Instructions for the task> Transcribe, word for word, the passage of the mailing-list reply on quality issues between "On Sun, Nov" and "from a Wikipedia.", inclusive.

Re: [Wikimedia-l] Quality issues

1 Dec 2015


      On Sun, Nov 29, 2015 at 2:55 PM, Gerard Meijssen gerard.meijssen@gmail.com
wrote:
...
So identify an issue and it can be dealt with.
The fact an issue *can* be dealt with does not mean that it *will* be dealt
with.
For example, in the post that opened this discussion a little over a week
ago, you said:
"At Wikidata we often find issues with data imported from a Wikipedia.
Lists have been produced with these issues on the Wikipedia involved and
arguably they do present issues with the quality of Wikipedia or Wikidata
for that matter. So far hardly anything resulted from such outreach."
These were your own words: "hardly anything resulted from such outreach."
Wikimedia is three years into this project. If people produce lists of
quality issues, that's great, but if nothing happens as a result, that's
not so great.
An example of this is available in this very thread. Three days ago I
mentioned the issues with the Grasulf II of Friuli entries on Reasonator
and Wikidata. I didn't expect that you or anyone else would fix them, and
they haven't been, at the time of writing.

Recorded information>
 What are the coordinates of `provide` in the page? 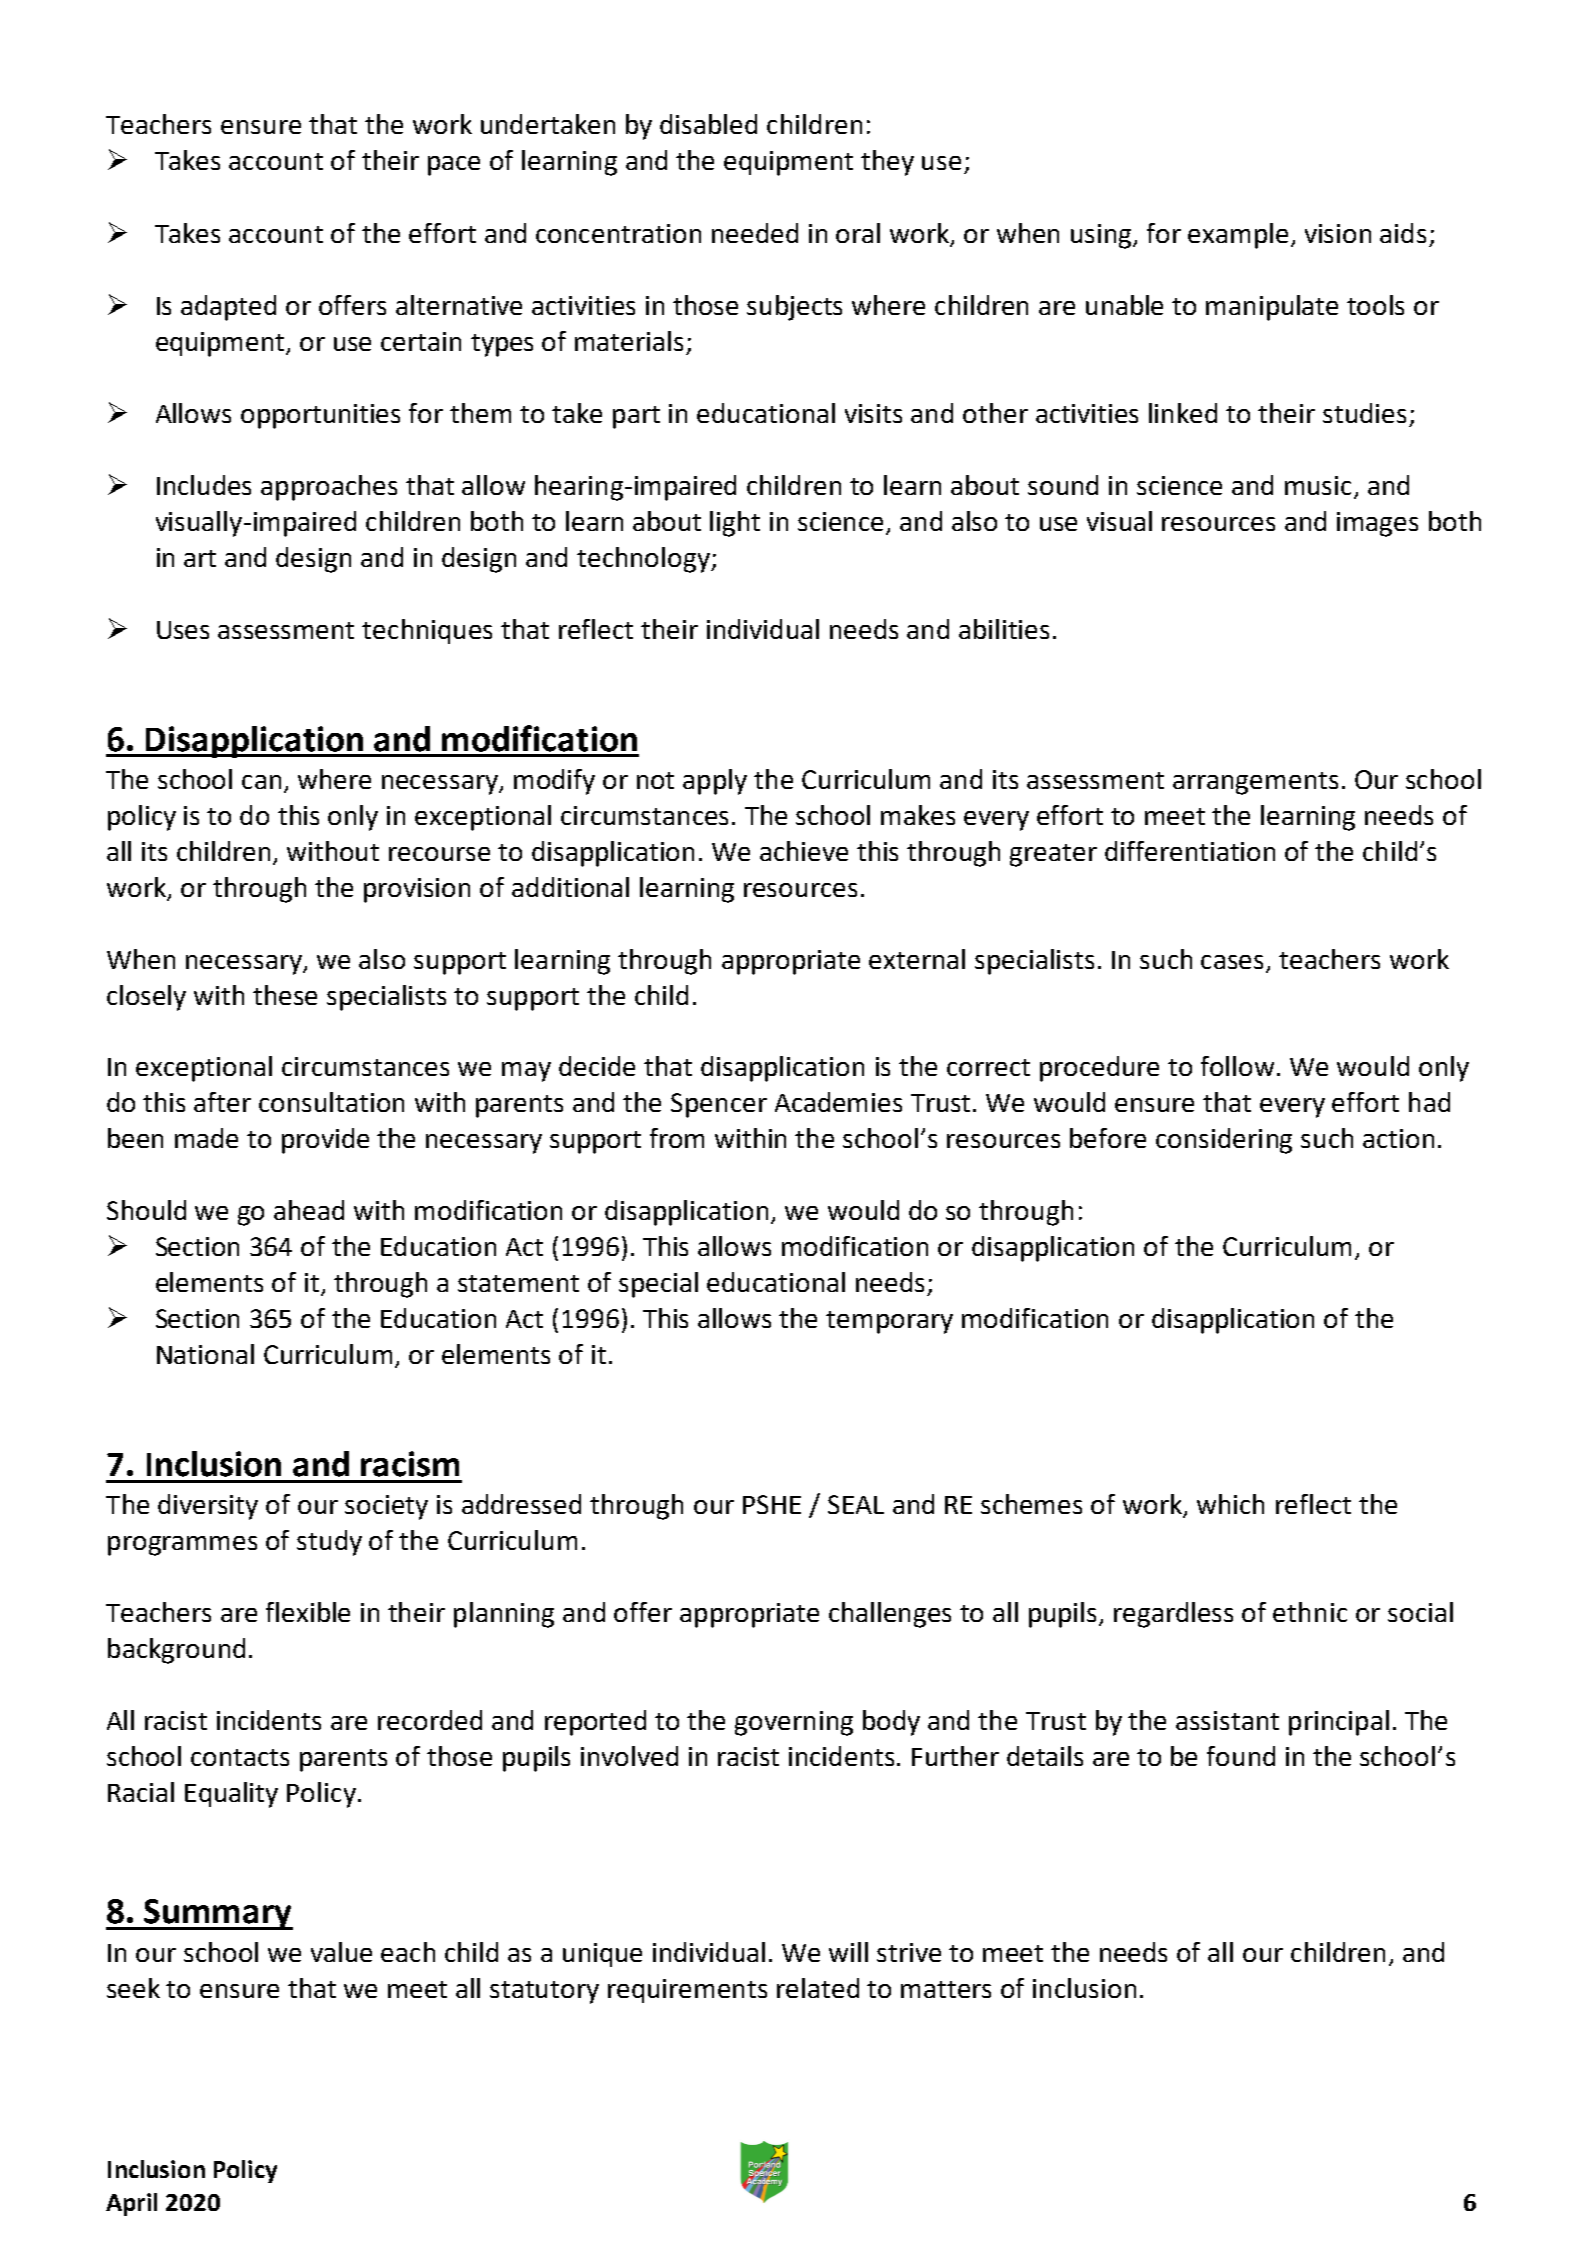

Finished exercise>
On Sun, Nov 29, 2015 at 2:55 PM, Gerard Meijssen gerard.meijssen@gmail.com
wrote:
...
So identify an issue and it can be dealt with.
The fact an issue *can* be dealt with does not mean that it *will* be dealt
with.
For example, in the post that opened this discussion a little over a week
ago, you said:
"At Wikidata we often find issues with data imported from a Wikipedia.